[Your goal]:
Pick out each line in the records below that contains the word "perform", and copy those lines.

[Given records]:
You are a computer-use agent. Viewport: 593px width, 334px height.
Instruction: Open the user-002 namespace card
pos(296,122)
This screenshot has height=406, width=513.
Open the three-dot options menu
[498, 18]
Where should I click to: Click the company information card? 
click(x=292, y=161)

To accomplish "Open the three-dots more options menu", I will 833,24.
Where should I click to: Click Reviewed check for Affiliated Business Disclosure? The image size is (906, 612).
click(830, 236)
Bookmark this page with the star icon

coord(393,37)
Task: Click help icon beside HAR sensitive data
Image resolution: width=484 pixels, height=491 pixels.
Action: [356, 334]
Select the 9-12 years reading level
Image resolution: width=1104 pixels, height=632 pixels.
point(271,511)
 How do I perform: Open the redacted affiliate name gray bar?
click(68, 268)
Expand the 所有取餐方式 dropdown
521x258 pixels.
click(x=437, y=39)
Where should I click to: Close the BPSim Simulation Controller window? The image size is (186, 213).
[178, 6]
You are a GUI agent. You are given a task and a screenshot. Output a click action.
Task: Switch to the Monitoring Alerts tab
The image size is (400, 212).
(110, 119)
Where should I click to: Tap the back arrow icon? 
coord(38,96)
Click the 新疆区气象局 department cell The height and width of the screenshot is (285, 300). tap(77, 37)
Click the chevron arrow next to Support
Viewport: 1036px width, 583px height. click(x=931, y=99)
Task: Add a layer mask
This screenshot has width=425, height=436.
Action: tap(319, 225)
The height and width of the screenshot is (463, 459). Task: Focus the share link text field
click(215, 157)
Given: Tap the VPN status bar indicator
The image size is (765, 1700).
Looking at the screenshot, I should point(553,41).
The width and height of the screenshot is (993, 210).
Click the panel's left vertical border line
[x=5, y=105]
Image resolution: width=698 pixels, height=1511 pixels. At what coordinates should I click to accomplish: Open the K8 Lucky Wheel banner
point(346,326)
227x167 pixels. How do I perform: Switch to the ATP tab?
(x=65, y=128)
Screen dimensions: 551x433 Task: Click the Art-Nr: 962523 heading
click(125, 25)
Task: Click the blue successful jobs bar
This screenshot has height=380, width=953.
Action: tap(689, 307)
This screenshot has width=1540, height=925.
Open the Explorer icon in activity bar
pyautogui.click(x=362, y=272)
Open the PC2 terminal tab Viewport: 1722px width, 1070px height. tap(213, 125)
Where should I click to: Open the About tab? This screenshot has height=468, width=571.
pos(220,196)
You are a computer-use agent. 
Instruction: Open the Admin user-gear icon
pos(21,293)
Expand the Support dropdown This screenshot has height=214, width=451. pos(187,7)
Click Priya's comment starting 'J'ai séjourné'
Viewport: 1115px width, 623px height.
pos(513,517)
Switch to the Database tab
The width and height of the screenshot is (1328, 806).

[Task response]:
 How do I perform: Open the redacted affiliate name gray bar?
227x167 pixels. How do I perform: Switch to the ATP tab?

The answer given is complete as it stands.